My dream is to get a result close to:
Code:
(.{0,10})(?=(\b\w+\b[,;.\s]*\b\w+\b))(.{0,10})
The expected result:
Code:
ght a new smart phone.
ve a very smart phone.
(0-10 characters of "context" around words).
|
Probably better to grab a handful of words to the left and right. X amount of characters would run into an issue if you had a very large word: "supercalifragilisticexpialidocious smart phone".
Side Note: Also, most of what I recall seeing only works on Plain Text only... I can't say I ever ran across one that also takes into account typical HTML formatting (italics, superscripts, etc., etc.).
Quote:
Originally Posted by BeckyEbook
I can then jump to the first sentence and manually join the words.
|
Manual checking is definitely a good idea.

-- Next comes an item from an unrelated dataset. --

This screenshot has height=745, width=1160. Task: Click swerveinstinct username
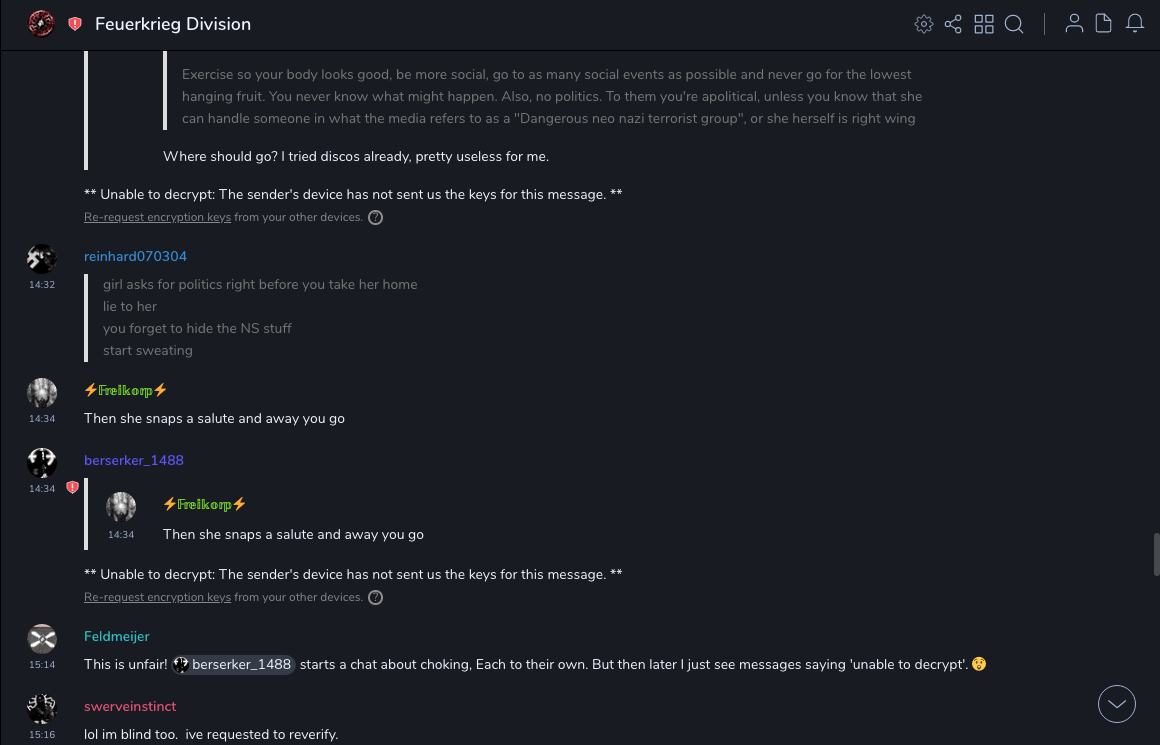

I ran into a similar issue with hyphenated/non-hyphenated words.
When you OCR a book, it has no idea if the hyphen at the end of a line is an actual hard hyphen or a soft hyphen, so the OCR has to guess.
So in the same book, you may have:
non-hyphenated + nonhyphenated
If both forms exist, my "hyphenation program" lets me know. Then I can take a closer look.
I wouldn't trust a fully automatic replacement because there can be a lot of nuances:
- It could be a proper noun (an actual person named John-son, or a last name Johnson).
- It could be an exact quotation.
- Could be a perfectly valid old-timey way of spelling it (to-morrow, to-day, co-operation).
- Could be a speck of dust from the scan.
- Could be an actual typo.
- [...]
Same sort of issue with this two- or three-word errors you are looking for. You could have a "non hyphenated" word that could be caught using that method.